» **WRITTEN REQUEST**
Switch each "Select" to "Choose" in the listing from its start through the line containing "Looking at the screenshot, I should tap(569, 195).", and give back only those lines with everything else unchanged.

» **INFORMATION SUPPLIED**
☆ ☆ ☆ ☆ ☆ ☆ ☆

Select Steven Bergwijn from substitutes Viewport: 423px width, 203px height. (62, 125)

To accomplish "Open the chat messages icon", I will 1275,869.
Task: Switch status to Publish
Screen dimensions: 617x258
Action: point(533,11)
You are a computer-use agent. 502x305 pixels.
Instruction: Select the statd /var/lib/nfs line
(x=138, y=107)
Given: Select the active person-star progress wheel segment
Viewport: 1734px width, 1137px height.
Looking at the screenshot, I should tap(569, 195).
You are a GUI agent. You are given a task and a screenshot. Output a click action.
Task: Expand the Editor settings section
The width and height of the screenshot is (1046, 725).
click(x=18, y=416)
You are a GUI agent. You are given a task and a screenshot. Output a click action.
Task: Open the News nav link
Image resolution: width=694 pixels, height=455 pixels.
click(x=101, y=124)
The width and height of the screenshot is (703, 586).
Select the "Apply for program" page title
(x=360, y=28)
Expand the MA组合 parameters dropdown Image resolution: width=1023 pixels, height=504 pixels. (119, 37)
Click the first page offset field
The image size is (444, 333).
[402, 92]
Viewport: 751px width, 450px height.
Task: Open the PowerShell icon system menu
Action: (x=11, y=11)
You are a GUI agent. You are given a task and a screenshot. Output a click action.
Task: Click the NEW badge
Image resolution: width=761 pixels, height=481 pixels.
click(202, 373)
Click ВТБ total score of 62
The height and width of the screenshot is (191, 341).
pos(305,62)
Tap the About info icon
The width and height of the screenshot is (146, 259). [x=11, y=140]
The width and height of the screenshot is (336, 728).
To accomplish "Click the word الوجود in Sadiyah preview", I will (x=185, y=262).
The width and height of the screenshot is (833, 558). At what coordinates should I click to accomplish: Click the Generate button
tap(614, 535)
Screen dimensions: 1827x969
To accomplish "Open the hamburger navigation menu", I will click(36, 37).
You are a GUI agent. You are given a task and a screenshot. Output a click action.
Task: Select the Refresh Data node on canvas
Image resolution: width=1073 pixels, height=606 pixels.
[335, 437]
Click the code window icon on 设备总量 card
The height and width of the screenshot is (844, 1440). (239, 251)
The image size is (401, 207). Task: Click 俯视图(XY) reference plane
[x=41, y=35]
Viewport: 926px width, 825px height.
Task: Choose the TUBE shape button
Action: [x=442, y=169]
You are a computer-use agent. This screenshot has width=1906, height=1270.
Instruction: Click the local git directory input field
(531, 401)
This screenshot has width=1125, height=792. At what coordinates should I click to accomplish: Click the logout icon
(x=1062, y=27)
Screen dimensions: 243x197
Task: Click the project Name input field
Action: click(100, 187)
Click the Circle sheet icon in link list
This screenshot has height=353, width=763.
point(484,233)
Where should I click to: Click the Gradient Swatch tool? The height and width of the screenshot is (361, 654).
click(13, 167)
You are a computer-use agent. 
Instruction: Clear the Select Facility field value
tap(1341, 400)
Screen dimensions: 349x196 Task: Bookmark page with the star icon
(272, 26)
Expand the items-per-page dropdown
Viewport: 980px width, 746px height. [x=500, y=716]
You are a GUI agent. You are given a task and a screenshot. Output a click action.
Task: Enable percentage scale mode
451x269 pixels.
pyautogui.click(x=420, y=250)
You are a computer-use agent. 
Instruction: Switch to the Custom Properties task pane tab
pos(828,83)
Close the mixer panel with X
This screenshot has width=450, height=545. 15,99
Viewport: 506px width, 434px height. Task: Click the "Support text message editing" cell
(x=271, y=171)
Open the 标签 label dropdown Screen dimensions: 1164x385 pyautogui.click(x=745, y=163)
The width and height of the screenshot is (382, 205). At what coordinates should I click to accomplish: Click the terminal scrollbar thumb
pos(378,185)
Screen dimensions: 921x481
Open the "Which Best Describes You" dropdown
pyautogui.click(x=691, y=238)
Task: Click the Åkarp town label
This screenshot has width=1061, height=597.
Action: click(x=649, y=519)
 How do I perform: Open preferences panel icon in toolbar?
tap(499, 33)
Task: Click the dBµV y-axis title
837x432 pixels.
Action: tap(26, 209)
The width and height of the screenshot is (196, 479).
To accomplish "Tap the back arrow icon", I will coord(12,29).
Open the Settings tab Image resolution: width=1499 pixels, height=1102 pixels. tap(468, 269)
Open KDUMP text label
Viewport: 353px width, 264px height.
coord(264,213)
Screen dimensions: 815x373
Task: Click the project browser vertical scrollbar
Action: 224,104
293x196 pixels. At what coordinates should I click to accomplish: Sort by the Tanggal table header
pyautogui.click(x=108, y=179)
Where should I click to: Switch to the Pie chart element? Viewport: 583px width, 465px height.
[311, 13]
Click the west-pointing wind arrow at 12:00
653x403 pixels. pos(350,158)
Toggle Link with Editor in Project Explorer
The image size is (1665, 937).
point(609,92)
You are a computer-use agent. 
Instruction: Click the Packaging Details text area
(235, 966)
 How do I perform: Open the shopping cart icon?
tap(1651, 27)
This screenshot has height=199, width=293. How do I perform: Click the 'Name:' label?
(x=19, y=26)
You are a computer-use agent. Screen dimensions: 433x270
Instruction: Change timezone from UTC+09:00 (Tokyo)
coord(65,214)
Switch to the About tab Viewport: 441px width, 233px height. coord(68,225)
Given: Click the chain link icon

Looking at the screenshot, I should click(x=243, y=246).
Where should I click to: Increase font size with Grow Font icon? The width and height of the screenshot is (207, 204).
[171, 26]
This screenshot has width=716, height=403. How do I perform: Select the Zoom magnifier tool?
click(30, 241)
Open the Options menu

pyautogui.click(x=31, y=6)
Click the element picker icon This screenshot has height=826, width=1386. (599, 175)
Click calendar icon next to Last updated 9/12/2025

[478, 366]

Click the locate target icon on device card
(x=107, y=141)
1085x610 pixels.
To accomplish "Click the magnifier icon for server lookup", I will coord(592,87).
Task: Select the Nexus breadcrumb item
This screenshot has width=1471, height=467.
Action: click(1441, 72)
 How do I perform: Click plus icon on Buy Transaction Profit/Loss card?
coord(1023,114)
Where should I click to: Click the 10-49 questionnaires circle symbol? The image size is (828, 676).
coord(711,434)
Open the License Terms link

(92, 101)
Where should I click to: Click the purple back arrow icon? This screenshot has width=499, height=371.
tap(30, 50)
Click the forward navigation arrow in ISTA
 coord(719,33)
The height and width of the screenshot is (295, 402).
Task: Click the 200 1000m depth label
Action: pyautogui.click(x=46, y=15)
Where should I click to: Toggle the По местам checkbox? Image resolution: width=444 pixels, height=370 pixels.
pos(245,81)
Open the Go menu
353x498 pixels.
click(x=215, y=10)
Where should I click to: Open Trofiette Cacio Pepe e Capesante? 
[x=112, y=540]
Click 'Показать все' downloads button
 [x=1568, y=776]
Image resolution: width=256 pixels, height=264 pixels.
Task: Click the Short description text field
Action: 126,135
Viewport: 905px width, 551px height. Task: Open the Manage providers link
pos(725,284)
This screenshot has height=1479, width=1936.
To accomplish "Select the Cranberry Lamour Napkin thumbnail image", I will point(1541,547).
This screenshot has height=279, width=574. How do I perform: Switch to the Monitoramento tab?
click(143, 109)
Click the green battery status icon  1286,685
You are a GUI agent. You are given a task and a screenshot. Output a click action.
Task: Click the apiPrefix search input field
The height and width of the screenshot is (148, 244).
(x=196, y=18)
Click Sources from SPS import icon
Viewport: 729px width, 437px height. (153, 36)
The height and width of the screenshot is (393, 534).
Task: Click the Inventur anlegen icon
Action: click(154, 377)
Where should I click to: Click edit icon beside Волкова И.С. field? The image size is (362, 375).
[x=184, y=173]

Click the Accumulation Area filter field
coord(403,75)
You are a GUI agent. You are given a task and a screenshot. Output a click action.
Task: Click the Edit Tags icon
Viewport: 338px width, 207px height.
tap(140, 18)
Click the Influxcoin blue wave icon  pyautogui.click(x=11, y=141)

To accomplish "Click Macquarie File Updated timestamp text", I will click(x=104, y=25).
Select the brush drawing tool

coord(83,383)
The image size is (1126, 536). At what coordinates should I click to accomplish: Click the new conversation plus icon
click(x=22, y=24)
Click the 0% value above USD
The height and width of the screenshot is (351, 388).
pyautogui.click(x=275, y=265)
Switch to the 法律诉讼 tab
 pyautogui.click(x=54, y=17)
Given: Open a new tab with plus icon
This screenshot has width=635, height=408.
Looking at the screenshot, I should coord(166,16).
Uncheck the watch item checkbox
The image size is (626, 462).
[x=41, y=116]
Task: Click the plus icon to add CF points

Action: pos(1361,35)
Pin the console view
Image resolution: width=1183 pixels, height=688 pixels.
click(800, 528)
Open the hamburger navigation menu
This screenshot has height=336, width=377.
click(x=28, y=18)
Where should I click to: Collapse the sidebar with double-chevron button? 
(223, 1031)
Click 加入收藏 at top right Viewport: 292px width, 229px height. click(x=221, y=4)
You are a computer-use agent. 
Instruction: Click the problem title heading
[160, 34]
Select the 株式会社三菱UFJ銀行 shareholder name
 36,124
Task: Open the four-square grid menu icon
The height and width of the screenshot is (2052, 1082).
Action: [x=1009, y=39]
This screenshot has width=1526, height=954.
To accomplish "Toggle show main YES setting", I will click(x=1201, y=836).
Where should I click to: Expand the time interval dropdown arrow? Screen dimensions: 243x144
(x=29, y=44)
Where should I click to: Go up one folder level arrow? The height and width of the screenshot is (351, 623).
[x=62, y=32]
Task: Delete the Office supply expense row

☆ ☆ ☆ ☆ ☆ ☆ ☆

» **REPLY**
Choose Steven Bergwijn from substitutes Viewport: 423px width, 203px height. (62, 125)

To accomplish "Open the chat messages icon", I will 1275,869.
Task: Switch status to Publish
Screen dimensions: 617x258
Action: point(533,11)
You are a computer-use agent. 502x305 pixels.
Instruction: Choose the statd /var/lib/nfs line
(x=138, y=107)
Given: Choose the active person-star progress wheel segment
Viewport: 1734px width, 1137px height.
Looking at the screenshot, I should tap(569, 195).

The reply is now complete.